Over time, I found myself having screaming matches with them in my head. If I saw a member of the leadership team in the hall, you could bet I was yelling at them in my head, telling them they were sexist and old school and on and on and ON…Every challenge I encountered in that place was cast in a veil of sexism and anger. It was exhausting.
Now look, I am not saying that any of these thoughts couldn’t have been true. Maybe some of those guys were sexist. Maybe they lacked the skills and experience to treat me as an equal. Maybe it never would change. I don’t know and it didn’t matter.
It didn’t matter because I realized that I could not control them. I could not change them. I could not make them into the kind of men I would respect. They were grown adults who were entitled to act and treat me in any way that they chose. I realized that the only thing I could control was myself and my thoughts and at that point my thoughts were making me miserable. I trudged through each day unhappy, grouchy, unsatisfied and disappointed. It was a terrible way to practice.

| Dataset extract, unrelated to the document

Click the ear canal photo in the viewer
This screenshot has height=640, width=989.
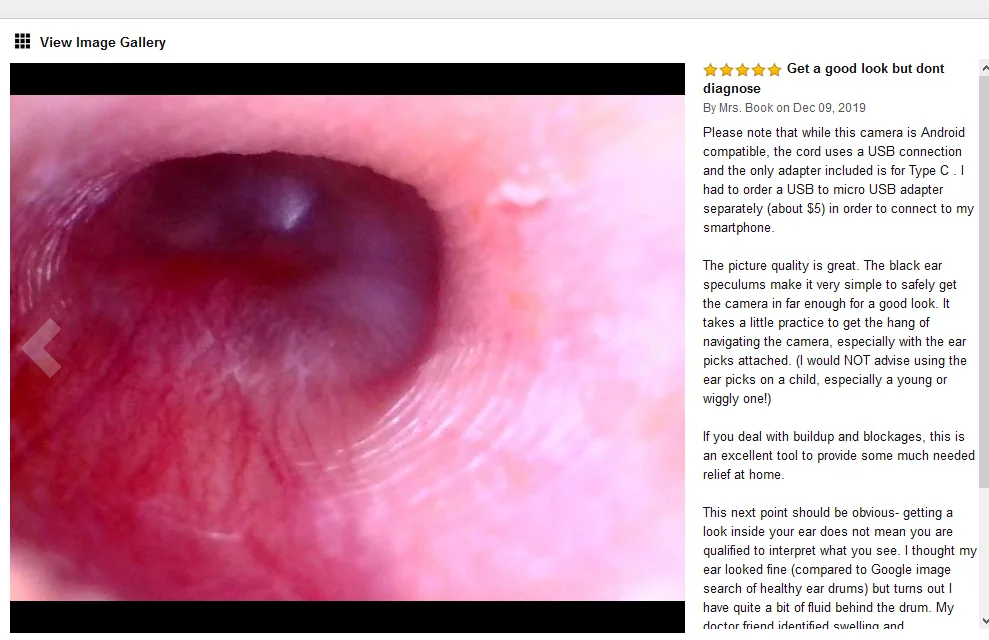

I started working through my thoughts and endeavored to re-cast the situation. I had to let go of my anger that these people were falling short of my expectations for good leadership. I started focusing on the fact that my angry thoughts about the situation were making me angry and bitter. No one was negatively affected by my diatribes but me.
Eventually I left. To put it more accurately, I RAN out of that place as fast as I could.
Later when I would think back to that time in my life I would find myself bubbling with anger. I blamed them and judged them for my leaving. I blamed them for my unhappiness. If only they had been willing to act in accordance with their values. . . if only they were capable of accepting their short-comings . . . if only they weren’t so freaking insistent upon taking care of their own…if only they were willing to accept different points of view as valuable… I had nothing good to say and every time it came up in conversation or I thought about it, I would find myself fuming with rage and indignation.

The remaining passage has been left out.